• DOCUMENT EXTRACT:
____

The results of REDUCE-IT emphasize the role of TGs in the development of ASCVD and may have considerable practice-changing implications for cholesterol management. Although further trials are underway, the revised 2019 ESC/EAS guidelines have been updated to advise consideration of IPE in high-risk patients who have TG levels between 135 and 499 mg/dL despite statin treatment.

4. Bempedoic acid may prove a viable oral option in patients intolerant to statin therapy or as an adjunct to statin therapy.

Approved by the FDA and EMA in February 2020, bempedoic acid is another nonstatin agent shown to lower LDL. An inhibitor of adenosine triphosphate citrate lyase, bempedoic acid reduces cholesterol synthesis and upregulates LDL receptors in the liver, promoting cholesterol clearance from the blood.

Two phase 3 studies, CLEAR Harmony and CLEAR Wisdom, evaluated the safety and efficacy of bempedoic acid as an adjunct to maximally tolerated statin therapy in patients with ASCVD and/or HeFH versus placebo. The CLEAR Harmony trial assessed patients for 1 year, and the CLEAR Wisdom trial assessed participants for 12 weeks. Both studies showed significant reductions in LDL levels in patients receiving add-on bempedoic acid compared with those given placebo. A notable safety finding in the Clear Harmony trial was an increased risk of gout flare in the treatment arm.

The enzyme required to activate bempedoic acid is liver specific and not present in muscle tissue, so bempedoic acid is a potential option for patients intolerant to statin therapy due to muscle-related side effects. A 12-week study, CLEAR Tranquility, assessed the safety and efficacy of bempedoic acid plus ezetimibe versus ezetimibe plus placebo in patients with a history of statin intolerance and elevated LDL levels. Results from the trial showed that bempedoic acid plus ezetimibe reduced LDL levels 28% more than placebo plus ezetimibe. Pending cost considerations, this oral combination therapy may represent an effective alternative for patients intolerant to statin therapy.

____

• ASSIGNMENT 1:
Retype the passage in the cholesterol management excerpt from "The results of" to "despite statin treatment.".
• ASSIGNMENT 2:
According to the cholesterol management excerpt, what notable safety finding emerged in the CLEAR Harmony trial?

• DATASET EXCERPTS:
____

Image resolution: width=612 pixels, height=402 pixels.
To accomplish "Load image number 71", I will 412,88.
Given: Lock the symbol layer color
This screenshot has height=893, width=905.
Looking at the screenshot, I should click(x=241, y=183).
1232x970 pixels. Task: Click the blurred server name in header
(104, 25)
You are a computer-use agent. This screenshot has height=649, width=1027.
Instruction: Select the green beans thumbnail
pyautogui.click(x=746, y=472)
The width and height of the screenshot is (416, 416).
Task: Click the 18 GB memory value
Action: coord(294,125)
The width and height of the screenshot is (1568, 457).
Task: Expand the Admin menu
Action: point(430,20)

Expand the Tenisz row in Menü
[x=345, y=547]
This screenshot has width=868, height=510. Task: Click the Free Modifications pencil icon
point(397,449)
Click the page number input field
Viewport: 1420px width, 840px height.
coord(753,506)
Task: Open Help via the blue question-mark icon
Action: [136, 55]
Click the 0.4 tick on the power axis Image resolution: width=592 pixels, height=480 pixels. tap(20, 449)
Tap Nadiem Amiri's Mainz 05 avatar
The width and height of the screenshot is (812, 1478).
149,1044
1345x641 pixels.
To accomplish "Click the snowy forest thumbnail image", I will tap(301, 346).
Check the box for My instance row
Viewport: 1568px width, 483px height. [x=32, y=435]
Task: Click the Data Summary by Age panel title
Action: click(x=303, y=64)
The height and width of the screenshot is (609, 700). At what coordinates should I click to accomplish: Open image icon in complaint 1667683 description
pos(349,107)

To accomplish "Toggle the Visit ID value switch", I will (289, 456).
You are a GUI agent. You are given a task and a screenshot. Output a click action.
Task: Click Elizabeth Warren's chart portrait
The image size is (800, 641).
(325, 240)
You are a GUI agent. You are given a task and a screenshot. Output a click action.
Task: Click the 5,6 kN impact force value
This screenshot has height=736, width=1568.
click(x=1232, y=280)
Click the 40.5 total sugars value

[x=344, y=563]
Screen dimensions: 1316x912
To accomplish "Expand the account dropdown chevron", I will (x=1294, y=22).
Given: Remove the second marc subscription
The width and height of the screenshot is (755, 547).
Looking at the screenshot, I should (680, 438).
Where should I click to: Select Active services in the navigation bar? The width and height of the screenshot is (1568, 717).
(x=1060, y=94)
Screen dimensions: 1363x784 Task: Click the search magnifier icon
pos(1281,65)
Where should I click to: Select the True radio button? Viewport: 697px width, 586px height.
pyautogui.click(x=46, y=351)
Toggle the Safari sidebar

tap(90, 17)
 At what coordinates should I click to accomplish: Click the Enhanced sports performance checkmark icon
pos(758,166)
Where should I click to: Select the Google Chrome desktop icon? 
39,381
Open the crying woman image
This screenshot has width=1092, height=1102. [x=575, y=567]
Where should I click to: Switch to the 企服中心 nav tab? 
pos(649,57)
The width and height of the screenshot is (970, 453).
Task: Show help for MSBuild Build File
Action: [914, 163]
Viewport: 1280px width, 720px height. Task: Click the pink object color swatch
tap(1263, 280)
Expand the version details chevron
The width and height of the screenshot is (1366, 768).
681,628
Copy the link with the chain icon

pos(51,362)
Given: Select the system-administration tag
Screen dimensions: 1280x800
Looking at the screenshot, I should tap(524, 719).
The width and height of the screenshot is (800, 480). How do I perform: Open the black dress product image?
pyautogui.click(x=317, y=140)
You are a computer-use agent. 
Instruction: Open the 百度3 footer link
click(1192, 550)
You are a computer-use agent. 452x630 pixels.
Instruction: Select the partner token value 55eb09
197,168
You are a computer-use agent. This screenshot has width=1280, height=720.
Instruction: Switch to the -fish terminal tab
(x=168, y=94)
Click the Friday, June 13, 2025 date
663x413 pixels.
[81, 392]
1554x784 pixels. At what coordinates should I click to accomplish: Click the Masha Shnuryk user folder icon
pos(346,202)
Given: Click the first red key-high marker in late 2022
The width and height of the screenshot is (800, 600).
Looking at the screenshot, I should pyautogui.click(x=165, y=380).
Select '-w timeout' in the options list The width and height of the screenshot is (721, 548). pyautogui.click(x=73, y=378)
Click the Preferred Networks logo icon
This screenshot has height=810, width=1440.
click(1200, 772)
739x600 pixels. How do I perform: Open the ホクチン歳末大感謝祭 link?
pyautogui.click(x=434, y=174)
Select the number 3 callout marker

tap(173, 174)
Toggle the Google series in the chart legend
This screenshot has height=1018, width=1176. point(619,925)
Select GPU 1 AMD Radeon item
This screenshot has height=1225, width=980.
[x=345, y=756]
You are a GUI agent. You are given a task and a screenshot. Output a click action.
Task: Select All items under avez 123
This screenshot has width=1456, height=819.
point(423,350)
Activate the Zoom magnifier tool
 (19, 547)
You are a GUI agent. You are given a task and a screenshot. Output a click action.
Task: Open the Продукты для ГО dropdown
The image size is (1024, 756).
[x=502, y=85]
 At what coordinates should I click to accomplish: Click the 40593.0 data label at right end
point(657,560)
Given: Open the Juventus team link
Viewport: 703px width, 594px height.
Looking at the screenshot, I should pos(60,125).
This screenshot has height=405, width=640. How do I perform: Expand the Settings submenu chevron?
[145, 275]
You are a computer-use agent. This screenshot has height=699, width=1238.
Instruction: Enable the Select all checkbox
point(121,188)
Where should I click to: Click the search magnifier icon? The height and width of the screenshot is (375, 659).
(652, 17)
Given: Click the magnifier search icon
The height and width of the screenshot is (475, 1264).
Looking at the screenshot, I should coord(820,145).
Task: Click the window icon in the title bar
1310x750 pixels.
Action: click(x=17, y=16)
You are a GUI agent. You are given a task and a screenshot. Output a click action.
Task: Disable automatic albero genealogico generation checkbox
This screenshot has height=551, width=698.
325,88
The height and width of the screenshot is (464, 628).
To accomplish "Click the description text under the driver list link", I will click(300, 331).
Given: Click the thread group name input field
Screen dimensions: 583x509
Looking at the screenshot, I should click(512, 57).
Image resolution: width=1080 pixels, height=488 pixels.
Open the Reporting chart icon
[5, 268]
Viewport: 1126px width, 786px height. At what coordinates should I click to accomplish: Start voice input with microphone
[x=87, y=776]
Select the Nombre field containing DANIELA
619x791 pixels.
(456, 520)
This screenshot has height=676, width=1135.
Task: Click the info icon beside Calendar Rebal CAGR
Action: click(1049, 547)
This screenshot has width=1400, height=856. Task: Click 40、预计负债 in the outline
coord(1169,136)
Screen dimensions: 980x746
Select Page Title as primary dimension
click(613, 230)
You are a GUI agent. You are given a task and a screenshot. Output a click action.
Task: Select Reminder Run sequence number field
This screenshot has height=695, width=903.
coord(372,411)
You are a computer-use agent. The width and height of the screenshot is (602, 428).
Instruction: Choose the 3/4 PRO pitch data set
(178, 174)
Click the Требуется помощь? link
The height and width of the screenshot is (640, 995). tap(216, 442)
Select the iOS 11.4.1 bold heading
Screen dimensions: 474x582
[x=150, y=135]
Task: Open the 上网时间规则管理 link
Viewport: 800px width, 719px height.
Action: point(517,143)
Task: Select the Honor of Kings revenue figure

____

• FINAL ANSWER 1:
The results of REDUCE-IT emphasize the role of TGs in the development of ASCVD and may have considerable practice-changing implications for cholesterol management. Although further trials are underway, the revised 2019 ESC/EAS guidelines have been updated to advise consideration of IPE in high-risk patients who have TG levels between 135 and 499 mg/dL despite statin treatment.

• FINAL ANSWER 2:
There was an increased risk of gout flare in the treatment arm.